▶ _What the task asks_:
Could you repeat the rows below, switching "GUI agent" to "UI agent" every time it appears and leaving everything else unchanged?

▶ _Input records_:
>> BEGIN

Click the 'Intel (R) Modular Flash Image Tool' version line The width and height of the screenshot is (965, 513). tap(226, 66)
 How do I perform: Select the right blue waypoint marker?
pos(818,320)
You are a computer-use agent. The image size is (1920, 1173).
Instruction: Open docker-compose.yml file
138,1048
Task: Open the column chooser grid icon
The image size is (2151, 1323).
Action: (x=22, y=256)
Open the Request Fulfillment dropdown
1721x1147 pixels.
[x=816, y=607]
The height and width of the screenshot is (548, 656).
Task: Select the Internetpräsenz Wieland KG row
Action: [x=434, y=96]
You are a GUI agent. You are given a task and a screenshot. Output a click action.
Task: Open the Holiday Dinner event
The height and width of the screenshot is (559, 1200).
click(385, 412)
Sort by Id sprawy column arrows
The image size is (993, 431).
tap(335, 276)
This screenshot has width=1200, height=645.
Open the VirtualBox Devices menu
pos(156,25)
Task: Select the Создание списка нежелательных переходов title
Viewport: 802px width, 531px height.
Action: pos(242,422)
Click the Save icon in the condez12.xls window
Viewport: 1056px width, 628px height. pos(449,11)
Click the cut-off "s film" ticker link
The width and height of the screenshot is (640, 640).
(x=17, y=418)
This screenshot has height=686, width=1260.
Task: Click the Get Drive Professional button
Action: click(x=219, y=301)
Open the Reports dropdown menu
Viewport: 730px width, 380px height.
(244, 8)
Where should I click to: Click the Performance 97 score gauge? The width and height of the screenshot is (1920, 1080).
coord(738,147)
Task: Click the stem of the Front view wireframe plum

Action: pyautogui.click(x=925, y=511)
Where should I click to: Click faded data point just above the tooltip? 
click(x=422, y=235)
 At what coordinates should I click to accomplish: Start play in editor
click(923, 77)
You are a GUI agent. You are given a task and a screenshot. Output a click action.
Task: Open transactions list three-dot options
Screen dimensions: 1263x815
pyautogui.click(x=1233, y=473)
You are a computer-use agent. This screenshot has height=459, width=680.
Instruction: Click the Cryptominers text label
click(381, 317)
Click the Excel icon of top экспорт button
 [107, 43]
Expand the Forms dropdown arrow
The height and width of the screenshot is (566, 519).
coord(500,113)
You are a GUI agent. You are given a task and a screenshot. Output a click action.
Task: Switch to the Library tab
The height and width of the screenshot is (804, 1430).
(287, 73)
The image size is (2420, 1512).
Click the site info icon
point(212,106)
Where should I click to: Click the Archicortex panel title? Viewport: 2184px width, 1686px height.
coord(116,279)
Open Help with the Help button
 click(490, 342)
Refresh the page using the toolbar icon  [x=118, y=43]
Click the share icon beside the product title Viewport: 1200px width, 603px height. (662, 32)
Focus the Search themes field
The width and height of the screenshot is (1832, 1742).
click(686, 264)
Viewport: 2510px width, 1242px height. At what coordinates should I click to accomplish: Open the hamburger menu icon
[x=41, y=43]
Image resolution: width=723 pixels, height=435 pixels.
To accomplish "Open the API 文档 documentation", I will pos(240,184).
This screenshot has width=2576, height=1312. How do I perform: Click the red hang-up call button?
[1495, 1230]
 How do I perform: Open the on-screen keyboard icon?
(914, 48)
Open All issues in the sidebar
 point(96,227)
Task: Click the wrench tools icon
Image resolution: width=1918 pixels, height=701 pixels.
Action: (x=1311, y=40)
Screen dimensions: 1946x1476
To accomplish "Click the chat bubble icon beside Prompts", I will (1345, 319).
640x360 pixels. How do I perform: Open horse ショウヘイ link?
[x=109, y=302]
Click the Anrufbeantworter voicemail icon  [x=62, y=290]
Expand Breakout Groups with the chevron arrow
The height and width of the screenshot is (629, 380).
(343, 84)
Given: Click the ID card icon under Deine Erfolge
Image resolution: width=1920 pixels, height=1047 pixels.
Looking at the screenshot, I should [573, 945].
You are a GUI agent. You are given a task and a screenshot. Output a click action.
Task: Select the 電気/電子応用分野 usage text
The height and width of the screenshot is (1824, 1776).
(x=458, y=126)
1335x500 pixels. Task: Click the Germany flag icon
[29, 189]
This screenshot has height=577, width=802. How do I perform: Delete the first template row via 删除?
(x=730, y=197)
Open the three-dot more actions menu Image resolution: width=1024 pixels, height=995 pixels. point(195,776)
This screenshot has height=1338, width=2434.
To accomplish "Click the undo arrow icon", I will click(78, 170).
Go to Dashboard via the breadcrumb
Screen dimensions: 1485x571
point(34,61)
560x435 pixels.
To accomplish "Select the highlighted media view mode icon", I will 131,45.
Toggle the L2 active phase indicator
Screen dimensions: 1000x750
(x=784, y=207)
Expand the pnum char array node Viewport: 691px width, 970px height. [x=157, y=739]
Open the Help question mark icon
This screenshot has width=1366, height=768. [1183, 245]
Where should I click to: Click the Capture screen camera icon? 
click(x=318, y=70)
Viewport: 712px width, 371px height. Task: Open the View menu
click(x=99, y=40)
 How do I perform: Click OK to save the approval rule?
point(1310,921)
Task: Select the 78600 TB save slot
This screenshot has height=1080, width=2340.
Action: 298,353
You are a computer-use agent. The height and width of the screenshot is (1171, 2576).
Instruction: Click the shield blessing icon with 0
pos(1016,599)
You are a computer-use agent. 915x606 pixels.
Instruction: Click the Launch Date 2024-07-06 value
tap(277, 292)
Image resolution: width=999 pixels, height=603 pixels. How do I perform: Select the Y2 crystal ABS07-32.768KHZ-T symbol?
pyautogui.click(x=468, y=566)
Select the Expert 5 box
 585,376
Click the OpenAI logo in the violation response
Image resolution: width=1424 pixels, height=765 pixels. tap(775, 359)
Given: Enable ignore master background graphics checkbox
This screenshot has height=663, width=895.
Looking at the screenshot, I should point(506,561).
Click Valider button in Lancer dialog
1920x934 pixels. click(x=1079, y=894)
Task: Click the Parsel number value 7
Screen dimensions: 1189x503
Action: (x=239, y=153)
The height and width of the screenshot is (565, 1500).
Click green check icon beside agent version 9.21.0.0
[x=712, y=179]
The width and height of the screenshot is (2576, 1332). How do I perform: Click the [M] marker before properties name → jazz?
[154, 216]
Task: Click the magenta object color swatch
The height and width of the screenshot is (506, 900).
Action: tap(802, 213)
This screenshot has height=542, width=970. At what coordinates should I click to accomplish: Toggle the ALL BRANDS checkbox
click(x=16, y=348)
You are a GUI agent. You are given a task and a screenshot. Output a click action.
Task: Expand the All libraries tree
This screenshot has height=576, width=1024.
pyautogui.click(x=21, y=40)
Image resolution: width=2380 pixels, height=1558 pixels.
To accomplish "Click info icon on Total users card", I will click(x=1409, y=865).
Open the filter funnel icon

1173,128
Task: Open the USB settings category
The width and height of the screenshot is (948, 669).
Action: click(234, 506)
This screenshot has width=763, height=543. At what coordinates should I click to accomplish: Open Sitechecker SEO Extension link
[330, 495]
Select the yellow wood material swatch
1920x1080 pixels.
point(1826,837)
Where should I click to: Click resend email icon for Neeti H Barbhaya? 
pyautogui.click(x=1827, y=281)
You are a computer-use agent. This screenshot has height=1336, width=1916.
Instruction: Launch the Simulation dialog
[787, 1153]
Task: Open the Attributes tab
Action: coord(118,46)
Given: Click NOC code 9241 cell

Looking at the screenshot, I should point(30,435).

>> END

▶ _Problem solution_:
Click the 'Intel (R) Modular Flash Image Tool' version line The width and height of the screenshot is (965, 513). tap(226, 66)
 How do I perform: Select the right blue waypoint marker?
pos(818,320)
You are a computer-use agent. The image size is (1920, 1173).
Instruction: Open docker-compose.yml file
138,1048
Task: Open the column chooser grid icon
The image size is (2151, 1323).
Action: (x=22, y=256)
Open the Request Fulfillment dropdown
1721x1147 pixels.
[x=816, y=607]
The height and width of the screenshot is (548, 656).
Task: Select the Internetpräsenz Wieland KG row
Action: [x=434, y=96]
You are a UI agent. You are given a task and a screenshot. Output a click action.
Task: Open the Holiday Dinner event
The height and width of the screenshot is (559, 1200).
click(385, 412)
Sort by Id sprawy column arrows
The image size is (993, 431).
tap(335, 276)
This screenshot has width=1200, height=645.
Open the VirtualBox Devices menu
pos(156,25)
Task: Select the Создание списка нежелательных переходов title
Viewport: 802px width, 531px height.
Action: pos(242,422)
Click the Save icon in the condez12.xls window
Viewport: 1056px width, 628px height. pos(449,11)
Click the cut-off "s film" ticker link
The width and height of the screenshot is (640, 640).
(x=17, y=418)
This screenshot has height=686, width=1260.
Task: Click the Get Drive Professional button
Action: click(x=219, y=301)
Open the Reports dropdown menu
Viewport: 730px width, 380px height.
(244, 8)
Where should I click to: Click the Performance 97 score gauge? The width and height of the screenshot is (1920, 1080).
coord(738,147)
Task: Click the stem of the Front view wireframe plum

Action: pyautogui.click(x=925, y=511)
Where should I click to: Click faded data point just above the tooltip? 
click(x=422, y=235)
 At what coordinates should I click to accomplish: Start play in editor
click(923, 77)
You are a UI agent. You are given a task and a screenshot. Output a click action.
Task: Open transactions list three-dot options
Screen dimensions: 1263x815
pyautogui.click(x=1233, y=473)
You are a computer-use agent. This screenshot has height=459, width=680.
Instruction: Click the Cryptominers text label
click(381, 317)
Click the Excel icon of top экспорт button
 [107, 43]
Expand the Forms dropdown arrow
The height and width of the screenshot is (566, 519).
coord(500,113)
You are a UI agent. You are given a task and a screenshot. Output a click action.
Task: Switch to the Library tab
The height and width of the screenshot is (804, 1430).
(287, 73)
The image size is (2420, 1512).
Click the site info icon
point(212,106)
Where should I click to: Click the Archicortex panel title? Viewport: 2184px width, 1686px height.
coord(116,279)
Open Help with the Help button
 click(490, 342)
Refresh the page using the toolbar icon  [x=118, y=43]
Click the share icon beside the product title Viewport: 1200px width, 603px height. (662, 32)
Focus the Search themes field
The width and height of the screenshot is (1832, 1742).
click(686, 264)
Viewport: 2510px width, 1242px height. At what coordinates should I click to accomplish: Open the hamburger menu icon
[x=41, y=43]
Image resolution: width=723 pixels, height=435 pixels.
To accomplish "Open the API 文档 documentation", I will pos(240,184).
This screenshot has width=2576, height=1312. How do I perform: Click the red hang-up call button?
[1495, 1230]
 How do I perform: Open the on-screen keyboard icon?
(914, 48)
Open All issues in the sidebar
 point(96,227)
Task: Click the wrench tools icon
Image resolution: width=1918 pixels, height=701 pixels.
Action: (x=1311, y=40)
Screen dimensions: 1946x1476
To accomplish "Click the chat bubble icon beside Prompts", I will (1345, 319).
640x360 pixels. How do I perform: Open horse ショウヘイ link?
[x=109, y=302]
Click the Anrufbeantworter voicemail icon  [x=62, y=290]
Expand Breakout Groups with the chevron arrow
The height and width of the screenshot is (629, 380).
(343, 84)
Given: Click the ID card icon under Deine Erfolge
Image resolution: width=1920 pixels, height=1047 pixels.
Looking at the screenshot, I should [573, 945].
You are a UI agent. You are given a task and a screenshot. Output a click action.
Task: Select the 電気/電子応用分野 usage text
The height and width of the screenshot is (1824, 1776).
(x=458, y=126)
1335x500 pixels. Task: Click the Germany flag icon
[29, 189]
This screenshot has height=577, width=802. How do I perform: Delete the first template row via 删除?
(x=730, y=197)
Open the three-dot more actions menu Image resolution: width=1024 pixels, height=995 pixels. point(195,776)
This screenshot has height=1338, width=2434.
To accomplish "Click the undo arrow icon", I will click(78, 170).
Go to Dashboard via the breadcrumb
Screen dimensions: 1485x571
point(34,61)
560x435 pixels.
To accomplish "Select the highlighted media view mode icon", I will 131,45.
Toggle the L2 active phase indicator
Screen dimensions: 1000x750
(x=784, y=207)
Expand the pnum char array node Viewport: 691px width, 970px height. [x=157, y=739]
Open the Help question mark icon
This screenshot has width=1366, height=768. [1183, 245]
Where should I click to: Click the Capture screen camera icon? 
click(x=318, y=70)
Viewport: 712px width, 371px height. Task: Open the View menu
click(x=99, y=40)
 How do I perform: Click OK to save the approval rule?
point(1310,921)
Task: Select the 78600 TB save slot
This screenshot has height=1080, width=2340.
Action: 298,353
You are a computer-use agent. The height and width of the screenshot is (1171, 2576).
Instruction: Click the shield blessing icon with 0
pos(1016,599)
You are a computer-use agent. 915x606 pixels.
Instruction: Click the Launch Date 2024-07-06 value
tap(277, 292)
Image resolution: width=999 pixels, height=603 pixels. How do I perform: Select the Y2 crystal ABS07-32.768KHZ-T symbol?
pyautogui.click(x=468, y=566)
Select the Expert 5 box
 585,376
Click the OpenAI logo in the violation response
Image resolution: width=1424 pixels, height=765 pixels. tap(775, 359)
Given: Enable ignore master background graphics checkbox
This screenshot has height=663, width=895.
Looking at the screenshot, I should point(506,561).
Click Valider button in Lancer dialog
1920x934 pixels. click(x=1079, y=894)
Task: Click the Parsel number value 7
Screen dimensions: 1189x503
Action: (x=239, y=153)
The height and width of the screenshot is (565, 1500).
Click green check icon beside agent version 9.21.0.0
[x=712, y=179]
The width and height of the screenshot is (2576, 1332). How do I perform: Click the [M] marker before properties name → jazz?
[154, 216]
Task: Click the magenta object color swatch
The height and width of the screenshot is (506, 900).
Action: tap(802, 213)
This screenshot has height=542, width=970. At what coordinates should I click to accomplish: Toggle the ALL BRANDS checkbox
click(x=16, y=348)
You are a UI agent. You are given a task and a screenshot. Output a click action.
Task: Expand the All libraries tree
This screenshot has height=576, width=1024.
pyautogui.click(x=21, y=40)
Image resolution: width=2380 pixels, height=1558 pixels.
To accomplish "Click info icon on Total users card", I will click(x=1409, y=865).
Open the filter funnel icon

1173,128
Task: Open the USB settings category
The width and height of the screenshot is (948, 669).
Action: click(234, 506)
This screenshot has width=763, height=543. At what coordinates should I click to accomplish: Open Sitechecker SEO Extension link
[330, 495]
Select the yellow wood material swatch
1920x1080 pixels.
point(1826,837)
Where should I click to: Click resend email icon for Neeti H Barbhaya? 
pyautogui.click(x=1827, y=281)
You are a computer-use agent. This screenshot has height=1336, width=1916.
Instruction: Launch the Simulation dialog
[787, 1153]
Task: Open the Attributes tab
Action: coord(118,46)
Given: Click NOC code 9241 cell

Looking at the screenshot, I should point(30,435).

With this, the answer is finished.